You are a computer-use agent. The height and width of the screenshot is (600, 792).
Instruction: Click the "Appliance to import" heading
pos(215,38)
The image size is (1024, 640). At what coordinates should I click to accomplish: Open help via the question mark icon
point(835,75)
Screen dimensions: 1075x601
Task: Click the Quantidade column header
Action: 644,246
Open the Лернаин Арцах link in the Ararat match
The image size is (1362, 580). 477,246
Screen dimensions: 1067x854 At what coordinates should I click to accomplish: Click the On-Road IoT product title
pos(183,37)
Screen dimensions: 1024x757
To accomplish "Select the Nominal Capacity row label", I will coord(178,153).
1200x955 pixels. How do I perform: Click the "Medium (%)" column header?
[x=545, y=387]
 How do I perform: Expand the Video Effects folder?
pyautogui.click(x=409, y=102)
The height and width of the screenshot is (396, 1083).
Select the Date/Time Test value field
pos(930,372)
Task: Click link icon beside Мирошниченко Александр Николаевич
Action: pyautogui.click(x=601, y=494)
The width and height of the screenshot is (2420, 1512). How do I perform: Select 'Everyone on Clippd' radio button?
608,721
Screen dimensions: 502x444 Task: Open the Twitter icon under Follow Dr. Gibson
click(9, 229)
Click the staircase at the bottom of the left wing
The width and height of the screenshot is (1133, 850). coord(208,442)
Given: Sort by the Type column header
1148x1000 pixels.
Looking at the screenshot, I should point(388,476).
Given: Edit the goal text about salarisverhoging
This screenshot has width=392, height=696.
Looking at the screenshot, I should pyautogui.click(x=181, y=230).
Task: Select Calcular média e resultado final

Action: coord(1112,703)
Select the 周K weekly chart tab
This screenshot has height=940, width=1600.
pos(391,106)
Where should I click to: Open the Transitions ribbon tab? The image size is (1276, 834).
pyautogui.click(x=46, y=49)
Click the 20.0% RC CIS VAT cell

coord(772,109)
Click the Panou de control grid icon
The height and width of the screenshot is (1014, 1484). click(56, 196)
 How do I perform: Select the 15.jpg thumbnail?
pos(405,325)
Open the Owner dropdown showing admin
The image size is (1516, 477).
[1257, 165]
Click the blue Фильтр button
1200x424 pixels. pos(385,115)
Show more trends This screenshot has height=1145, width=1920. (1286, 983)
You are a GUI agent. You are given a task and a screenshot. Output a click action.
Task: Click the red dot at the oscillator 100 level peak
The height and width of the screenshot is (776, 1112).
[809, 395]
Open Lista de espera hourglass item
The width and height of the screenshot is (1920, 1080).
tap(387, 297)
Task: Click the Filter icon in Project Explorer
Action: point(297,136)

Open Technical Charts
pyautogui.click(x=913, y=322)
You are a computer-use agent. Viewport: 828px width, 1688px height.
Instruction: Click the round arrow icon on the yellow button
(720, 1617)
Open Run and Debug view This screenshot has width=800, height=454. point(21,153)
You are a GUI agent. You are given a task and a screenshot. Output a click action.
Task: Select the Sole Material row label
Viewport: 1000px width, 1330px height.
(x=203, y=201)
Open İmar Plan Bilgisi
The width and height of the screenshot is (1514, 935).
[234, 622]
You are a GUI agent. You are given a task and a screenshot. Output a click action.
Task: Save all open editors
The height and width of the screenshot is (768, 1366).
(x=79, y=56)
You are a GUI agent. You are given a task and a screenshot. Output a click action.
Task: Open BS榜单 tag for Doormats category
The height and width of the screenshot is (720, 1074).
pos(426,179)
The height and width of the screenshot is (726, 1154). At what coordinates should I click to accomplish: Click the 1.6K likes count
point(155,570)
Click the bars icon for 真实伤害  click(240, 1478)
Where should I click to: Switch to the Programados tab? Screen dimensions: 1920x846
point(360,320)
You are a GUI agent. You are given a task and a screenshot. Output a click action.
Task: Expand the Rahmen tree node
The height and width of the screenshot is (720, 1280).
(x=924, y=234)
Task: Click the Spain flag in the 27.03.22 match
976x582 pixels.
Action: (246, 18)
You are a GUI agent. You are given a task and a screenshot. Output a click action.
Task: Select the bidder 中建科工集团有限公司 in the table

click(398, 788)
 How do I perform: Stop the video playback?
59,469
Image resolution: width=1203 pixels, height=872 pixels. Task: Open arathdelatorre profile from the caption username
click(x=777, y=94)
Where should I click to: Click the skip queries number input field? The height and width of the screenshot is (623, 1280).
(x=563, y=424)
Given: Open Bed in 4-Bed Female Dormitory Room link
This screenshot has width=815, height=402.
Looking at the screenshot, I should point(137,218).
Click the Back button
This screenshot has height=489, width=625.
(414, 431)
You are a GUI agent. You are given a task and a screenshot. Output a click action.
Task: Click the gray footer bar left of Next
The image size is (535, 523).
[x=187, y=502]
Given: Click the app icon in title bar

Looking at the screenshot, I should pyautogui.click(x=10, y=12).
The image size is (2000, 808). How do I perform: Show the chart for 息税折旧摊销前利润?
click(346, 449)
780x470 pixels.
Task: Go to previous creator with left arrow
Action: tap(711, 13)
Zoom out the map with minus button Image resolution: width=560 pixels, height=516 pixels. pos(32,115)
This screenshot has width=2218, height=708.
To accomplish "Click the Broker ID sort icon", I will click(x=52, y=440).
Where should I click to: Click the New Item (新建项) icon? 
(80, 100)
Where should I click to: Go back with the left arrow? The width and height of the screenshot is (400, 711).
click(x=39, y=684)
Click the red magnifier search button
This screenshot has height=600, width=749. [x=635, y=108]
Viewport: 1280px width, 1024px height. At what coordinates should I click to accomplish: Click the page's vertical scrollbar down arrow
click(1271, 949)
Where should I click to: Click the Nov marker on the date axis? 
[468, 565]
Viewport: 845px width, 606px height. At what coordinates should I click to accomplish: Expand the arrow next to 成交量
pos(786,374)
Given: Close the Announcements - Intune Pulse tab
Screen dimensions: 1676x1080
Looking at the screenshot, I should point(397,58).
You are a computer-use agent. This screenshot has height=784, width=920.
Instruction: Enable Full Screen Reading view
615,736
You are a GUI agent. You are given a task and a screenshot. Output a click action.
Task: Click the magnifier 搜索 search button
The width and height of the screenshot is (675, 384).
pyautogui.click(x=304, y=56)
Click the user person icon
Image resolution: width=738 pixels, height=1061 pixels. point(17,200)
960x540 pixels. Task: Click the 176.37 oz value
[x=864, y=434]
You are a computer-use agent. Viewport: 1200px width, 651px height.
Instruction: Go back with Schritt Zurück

·····

Task requirements: In the listing above, find each line containing "label" and copy it.

Output for this task:
To accomplish "Select the Nominal Capacity row label", I will coord(178,153).
Task: Select the Sole Material row label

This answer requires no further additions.